Das elfte Vereinsjahr war wiederum geprägt von diversen facettenreichen Events. Wir starteten traditionsgemäss beim Bierfritz. Nach der eher tristen Angelegenheit vom Vorjahr (Todesfall) war die Ausgabe 2018 eine, die sicherlich allen Teilnehmern in bester Erinnerung bleiben wird:
FCZ-Cheftrainer Ludovic Magnin wartete mit einem (für die Mitglieder überraschenden) Besuch auf. Ludo hatte keinerlei Berührungsängste – wir durften ihn mit Fragen löchern und er erfüllte sämtliche Autogramm- und Fotowünsche mit viel Geduld und Wertschätzung für unsere Fanherzen.
Impressionen vom durchwegs positiven Anlass sind immer noch auf unserer Homepage aufgeschaltet – schöne Erinnerungen, für alle, die dem Event beiwohnten.

Das November-Kegeln fand wieder in Zürich statt. Nach einer genüsslichen Stärkung beim Italiener ging es in eine der letzten Kegelanlagen der Schweiz – beim Schreiben dieser Zeilen ist leider auch dieses Kegel-Center nur noch Geschichte. Heutzutage rentiert dies im teuren Zürich nicht mehr, zumal sich die Interessen der Gesellschaft in den letzten Jahren stark gewandelt haben bzw. das Unterhaltungsangebot unglaublich breit gesät ist. Gestandene Kegler sind in der Regel auch eher ältere Semester...
Charbi gewann hauchdünn vor Marcel Abegg und Adi Mahler. Der Sieger durfte den (insgesamt zweiten) Wanderpokal nach seinem fünften Erfolg behalten – der neue Wanderpokal steht schon bereit – ein Bijou. Also schaut, dass ihr beim November-Kegeln (dieses Mal wieder im Oberland) mit dabei seid.
Leider mussten wir das geplante Jassen in letzter Minute absagen.
Von zunächst sieben angemeldeten Personen (wir hofften lange, dass sich noch eine achte finden würde) sagten der Reihe nach – vorbildlich nach Whats-Up-Manier – vier Mitspieler ab! Tragisch, aber wahr. Zu dritt lässt sich nun mal kein klassischer Schieber spielen. Es bleibt zu hoffen, dass sich im 2019 zumindest vier Spieler finden werden.

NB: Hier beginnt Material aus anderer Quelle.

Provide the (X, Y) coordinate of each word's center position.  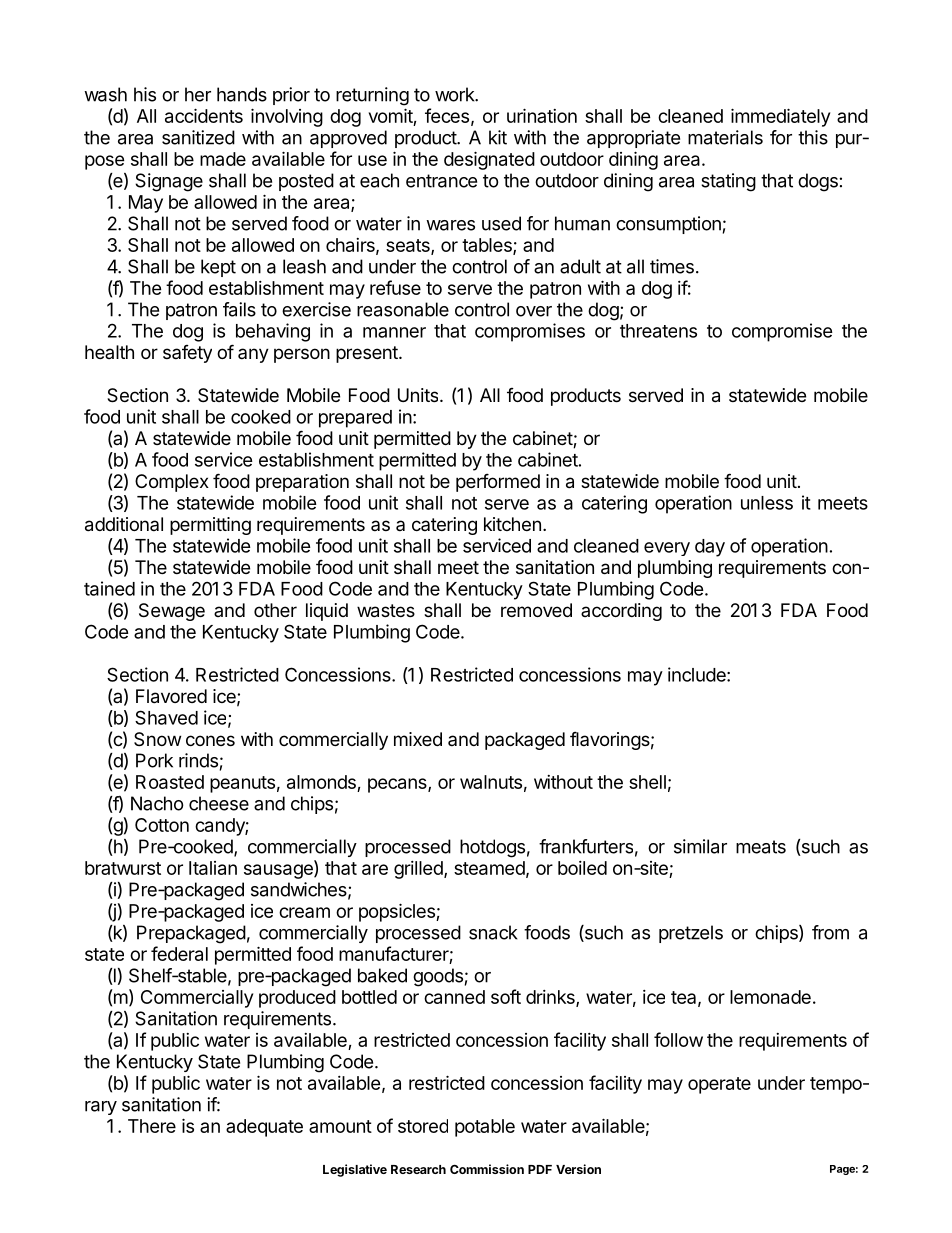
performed (498, 482)
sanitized (198, 137)
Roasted (170, 782)
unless (767, 503)
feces (447, 115)
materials (725, 137)
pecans (398, 785)
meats (761, 847)
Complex (172, 483)
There (152, 1126)
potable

Kurz vor Beginn der Rückrunde hielten wir im Schlachthof unser Neujahrsessen ab. Der Anlass erfreute sich reger Teilnahme und unser Fanclub-Mitglied „Hänse“ bediente uns wie immer in speditiver und freundlicher Weise. Mittlerweile kennt Hänse auch schon (fast) alle unsere kulinarischen Vorlieben, so dass die entsprechenden Getränke meist ohne Bestellung bei unserem Eintreffen gleich von ihm serviert werden – vielen Dank Hänse!

Nachdem wir im letzten Vereinsjahr den Pfingstgrill ausgelassen haben, werden wir diesen gesellschaftlichen Anlass eine Woche nach der JHV an Pfingsten wieder durchführen. Wir hoffen auf eine rege Beteiligung und auf tolles Wetter.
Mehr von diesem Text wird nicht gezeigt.